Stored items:
----------

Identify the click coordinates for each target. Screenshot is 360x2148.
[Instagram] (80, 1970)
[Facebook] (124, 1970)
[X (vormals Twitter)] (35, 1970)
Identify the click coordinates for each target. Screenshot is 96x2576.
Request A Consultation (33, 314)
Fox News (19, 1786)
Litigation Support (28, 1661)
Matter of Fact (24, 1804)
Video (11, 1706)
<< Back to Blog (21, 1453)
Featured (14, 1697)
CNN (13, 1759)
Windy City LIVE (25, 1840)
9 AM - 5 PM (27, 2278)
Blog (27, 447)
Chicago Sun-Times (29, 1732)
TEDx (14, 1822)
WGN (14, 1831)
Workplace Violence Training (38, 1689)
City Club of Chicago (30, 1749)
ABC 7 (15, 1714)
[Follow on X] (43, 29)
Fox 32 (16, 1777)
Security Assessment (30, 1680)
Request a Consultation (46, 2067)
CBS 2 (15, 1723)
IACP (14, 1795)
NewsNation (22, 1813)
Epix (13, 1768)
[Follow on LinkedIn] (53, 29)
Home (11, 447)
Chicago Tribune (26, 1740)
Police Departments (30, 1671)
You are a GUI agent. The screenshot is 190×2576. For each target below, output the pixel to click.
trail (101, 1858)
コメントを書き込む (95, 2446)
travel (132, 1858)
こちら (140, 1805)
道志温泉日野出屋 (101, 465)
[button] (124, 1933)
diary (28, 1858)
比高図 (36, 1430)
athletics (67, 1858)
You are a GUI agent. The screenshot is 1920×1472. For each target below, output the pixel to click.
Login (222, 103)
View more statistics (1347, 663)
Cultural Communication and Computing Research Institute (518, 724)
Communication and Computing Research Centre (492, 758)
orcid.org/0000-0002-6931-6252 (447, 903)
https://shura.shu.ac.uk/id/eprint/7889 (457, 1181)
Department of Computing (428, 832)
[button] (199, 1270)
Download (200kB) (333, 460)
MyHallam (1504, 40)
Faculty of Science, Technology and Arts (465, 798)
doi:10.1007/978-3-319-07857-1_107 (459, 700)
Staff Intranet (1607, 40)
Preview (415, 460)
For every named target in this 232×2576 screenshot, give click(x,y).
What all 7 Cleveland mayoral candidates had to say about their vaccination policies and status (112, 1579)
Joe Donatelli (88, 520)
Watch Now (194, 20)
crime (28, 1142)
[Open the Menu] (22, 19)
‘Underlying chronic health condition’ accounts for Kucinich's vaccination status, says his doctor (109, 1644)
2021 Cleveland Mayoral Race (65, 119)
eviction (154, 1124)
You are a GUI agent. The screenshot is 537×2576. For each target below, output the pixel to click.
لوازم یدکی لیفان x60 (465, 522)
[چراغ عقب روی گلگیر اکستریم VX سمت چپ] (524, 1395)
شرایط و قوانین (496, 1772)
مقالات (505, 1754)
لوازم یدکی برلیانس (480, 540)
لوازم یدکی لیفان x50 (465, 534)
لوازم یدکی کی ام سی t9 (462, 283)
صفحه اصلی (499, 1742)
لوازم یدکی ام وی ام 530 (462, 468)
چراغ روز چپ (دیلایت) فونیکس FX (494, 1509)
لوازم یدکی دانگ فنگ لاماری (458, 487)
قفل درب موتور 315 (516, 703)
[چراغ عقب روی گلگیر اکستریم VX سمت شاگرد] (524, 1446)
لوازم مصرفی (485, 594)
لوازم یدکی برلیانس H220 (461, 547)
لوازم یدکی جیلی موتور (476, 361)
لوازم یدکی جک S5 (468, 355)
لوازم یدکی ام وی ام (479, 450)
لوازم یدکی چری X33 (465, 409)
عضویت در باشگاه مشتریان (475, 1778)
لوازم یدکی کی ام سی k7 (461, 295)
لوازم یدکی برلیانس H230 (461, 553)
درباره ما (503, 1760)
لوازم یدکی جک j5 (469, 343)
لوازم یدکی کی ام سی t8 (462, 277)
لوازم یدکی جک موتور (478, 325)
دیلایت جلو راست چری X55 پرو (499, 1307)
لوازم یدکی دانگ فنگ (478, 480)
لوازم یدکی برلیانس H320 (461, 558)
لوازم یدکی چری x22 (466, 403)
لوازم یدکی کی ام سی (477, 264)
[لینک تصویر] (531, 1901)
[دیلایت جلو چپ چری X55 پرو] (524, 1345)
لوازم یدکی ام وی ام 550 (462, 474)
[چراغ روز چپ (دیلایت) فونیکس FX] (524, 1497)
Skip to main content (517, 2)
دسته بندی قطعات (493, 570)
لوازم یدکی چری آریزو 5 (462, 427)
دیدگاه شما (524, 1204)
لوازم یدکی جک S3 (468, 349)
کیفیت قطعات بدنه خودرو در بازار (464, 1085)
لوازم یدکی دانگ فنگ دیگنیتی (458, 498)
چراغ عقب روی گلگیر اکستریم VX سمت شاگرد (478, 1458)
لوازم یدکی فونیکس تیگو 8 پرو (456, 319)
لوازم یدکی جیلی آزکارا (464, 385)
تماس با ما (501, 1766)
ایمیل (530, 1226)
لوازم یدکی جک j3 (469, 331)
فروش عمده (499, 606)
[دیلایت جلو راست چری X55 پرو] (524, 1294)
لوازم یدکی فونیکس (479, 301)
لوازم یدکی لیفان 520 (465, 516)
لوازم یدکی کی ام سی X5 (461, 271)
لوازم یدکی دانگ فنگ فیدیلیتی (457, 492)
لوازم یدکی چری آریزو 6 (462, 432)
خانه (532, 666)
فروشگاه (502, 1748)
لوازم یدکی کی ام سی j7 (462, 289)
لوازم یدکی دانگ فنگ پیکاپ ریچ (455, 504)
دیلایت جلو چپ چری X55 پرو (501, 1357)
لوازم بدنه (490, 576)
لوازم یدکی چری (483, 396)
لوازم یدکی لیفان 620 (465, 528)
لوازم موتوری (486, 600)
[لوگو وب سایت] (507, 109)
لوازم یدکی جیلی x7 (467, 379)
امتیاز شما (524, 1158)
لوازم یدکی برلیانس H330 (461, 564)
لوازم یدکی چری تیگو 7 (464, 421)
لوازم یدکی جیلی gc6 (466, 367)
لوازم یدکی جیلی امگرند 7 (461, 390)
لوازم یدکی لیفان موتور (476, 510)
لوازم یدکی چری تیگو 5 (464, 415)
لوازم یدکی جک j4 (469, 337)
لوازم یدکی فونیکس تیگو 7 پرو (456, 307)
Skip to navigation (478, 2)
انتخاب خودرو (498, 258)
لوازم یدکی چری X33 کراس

----------

Your task
Above are some records; copy exactly the lines from the one with "crime (28, 1142)" through the one with "چراغ عقب روی گلگیر اکستریم VX سمت شاگرد (478, 1458)", both included, and no others.

Response
crime (28, 1142)
[Open the Menu] (22, 19)
‘Underlying chronic health condition’ accounts for Kucinich's vaccination status, says his doctor (109, 1644)
2021 Cleveland Mayoral Race (65, 119)
eviction (154, 1124)
You are a GUI agent. The screenshot is 537×2576. For each target below, output the pixel to click.
لوازم یدکی لیفان x60 (465, 522)
[چراغ عقب روی گلگیر اکستریم VX سمت چپ] (524, 1395)
شرایط و قوانین (496, 1772)
مقالات (505, 1754)
لوازم یدکی برلیانس (480, 540)
لوازم یدکی لیفان x50 (465, 534)
لوازم یدکی کی ام سی t9 (462, 283)
صفحه اصلی (499, 1742)
لوازم یدکی ام وی ام 530 (462, 468)
چراغ روز چپ (دیلایت) فونیکس FX (494, 1509)
لوازم یدکی دانگ فنگ لاماری (458, 487)
قفل درب موتور 315 (516, 703)
[چراغ عقب روی گلگیر اکستریم VX سمت شاگرد] (524, 1446)
لوازم مصرفی (485, 594)
لوازم یدکی برلیانس H220 (461, 547)
لوازم یدکی جیلی موتور (476, 361)
لوازم یدکی جک S5 (468, 355)
لوازم یدکی ام وی ام (479, 450)
لوازم یدکی چری X33 (465, 409)
عضویت در باشگاه مشتریان (475, 1778)
لوازم یدکی کی ام سی k7 (461, 295)
لوازم یدکی برلیانس H230 (461, 553)
درباره ما (503, 1760)
لوازم یدکی جک j5 (469, 343)
لوازم یدکی کی ام سی t8 (462, 277)
لوازم یدکی جک موتور (478, 325)
دیلایت جلو راست چری X55 پرو (499, 1307)
لوازم یدکی دانگ فنگ (478, 480)
لوازم یدکی برلیانس H320 (461, 558)
لوازم یدکی چری x22 (466, 403)
لوازم یدکی کی ام سی (477, 264)
[لینک تصویر] (531, 1901)
[دیلایت جلو چپ چری X55 پرو] (524, 1345)
لوازم یدکی ام وی ام 550 (462, 474)
[چراغ روز چپ (دیلایت) فونیکس FX] (524, 1497)
Skip to main content (517, 2)
دسته بندی قطعات (493, 570)
لوازم یدکی چری آریزو 5 (462, 427)
دیدگاه شما (524, 1204)
لوازم یدکی جک S3 (468, 349)
کیفیت قطعات بدنه خودرو در بازار (464, 1085)
لوازم یدکی دانگ فنگ دیگنیتی (458, 498)
چراغ عقب روی گلگیر اکستریم VX سمت شاگرد (478, 1458)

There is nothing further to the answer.